Si la entendemos en su propio contexto, es decir, si la valoráramos como un auténtico acto de fe sobre el Séptimo Arte, que es lo que se infiere tras sus repetidos visionados, nos encontramos ante una pieza desgarradora, auténtica y plenamente coherente con la inalterable vocación artística que siempre profesó el gran Tornatore. La película, que puede resultar a ratos algo más almibarada de lo permitido por el decálogo de la crítica moderna, galopa a lomos de la relación sentimental entre Alfredo (Philippe Noiret), el viejo proyeccionista de la única sala que sobrevive en un pequeño pueblo al sur de Italia y Salvatore (Salvatore Cascio/ Jacques Perrin), un niño que sueña con ejercer el mismo oficio que Alfredo, al tiempo que se sumerge cada vez más en el hipnótico universo del cine hasta convertirse, con el paso del tiempo, en un cineasta de éxito en toda Europa.

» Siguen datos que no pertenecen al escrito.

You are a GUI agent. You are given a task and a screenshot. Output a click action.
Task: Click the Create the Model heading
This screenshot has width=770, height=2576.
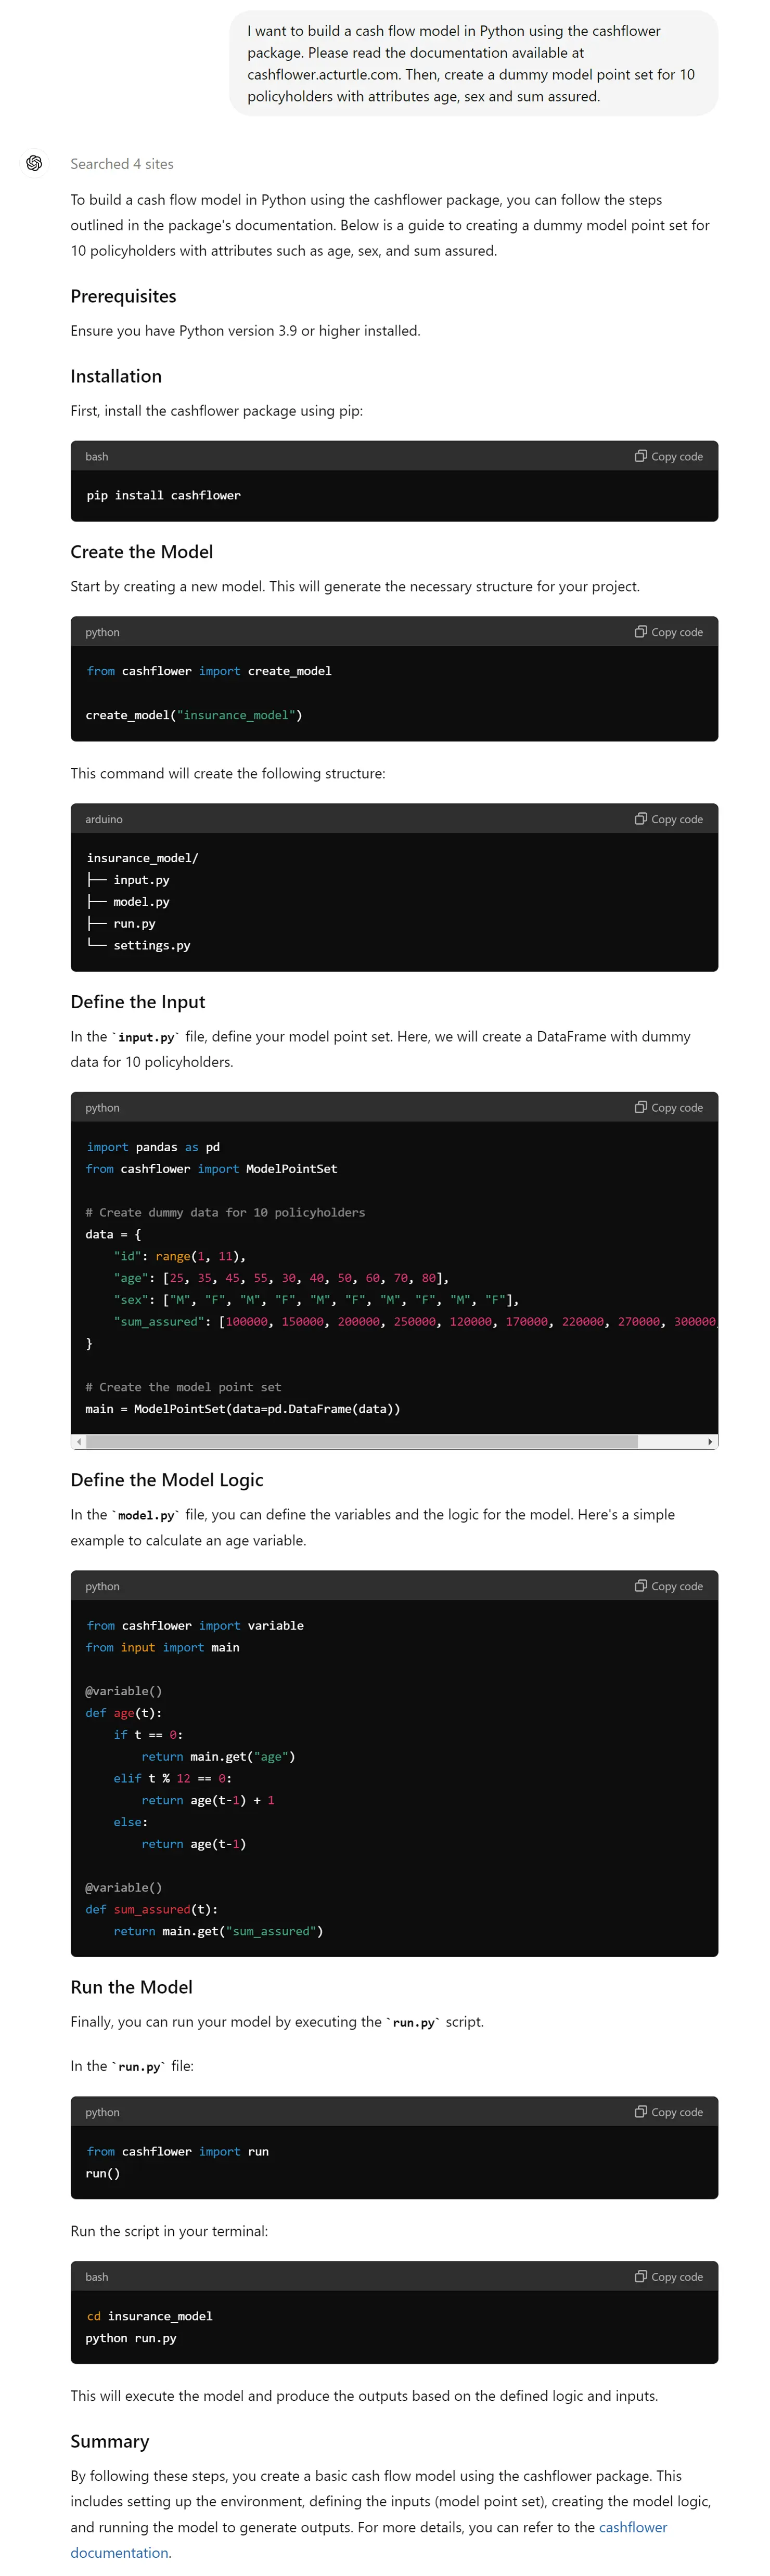click(x=142, y=552)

Noiret, el veterano Jacques Perrin, la espléndida Brigitte Fossey y una extensa nómina de excelentes actores secundarios integran este meritorio e inolvidable tributo al cine cuya esencia queda magistralmente registrada en la memorable secuencia final -y aquí no hay spoiler que valga- donde Salvatore, tras asistir al entierro del entrañable Alfredo, contempla visiblemente emocionado el legado que le dejó del viejo proyeccionista antes de su muerte: un montaje de despieces de viejas películas que recoge toda una antología de escenas de amor protagonizadas por muchas de las grandes estrellas de todos los tiempos. Eran los restos que obligaba a seccionar el párroco del pueblo con su severa mirada inquisidora cada vez que aparecía alguna secuencia subida de tono que infligiera las normas no escritas de la moralidad vigente en la Italia de la inmediata posguerra.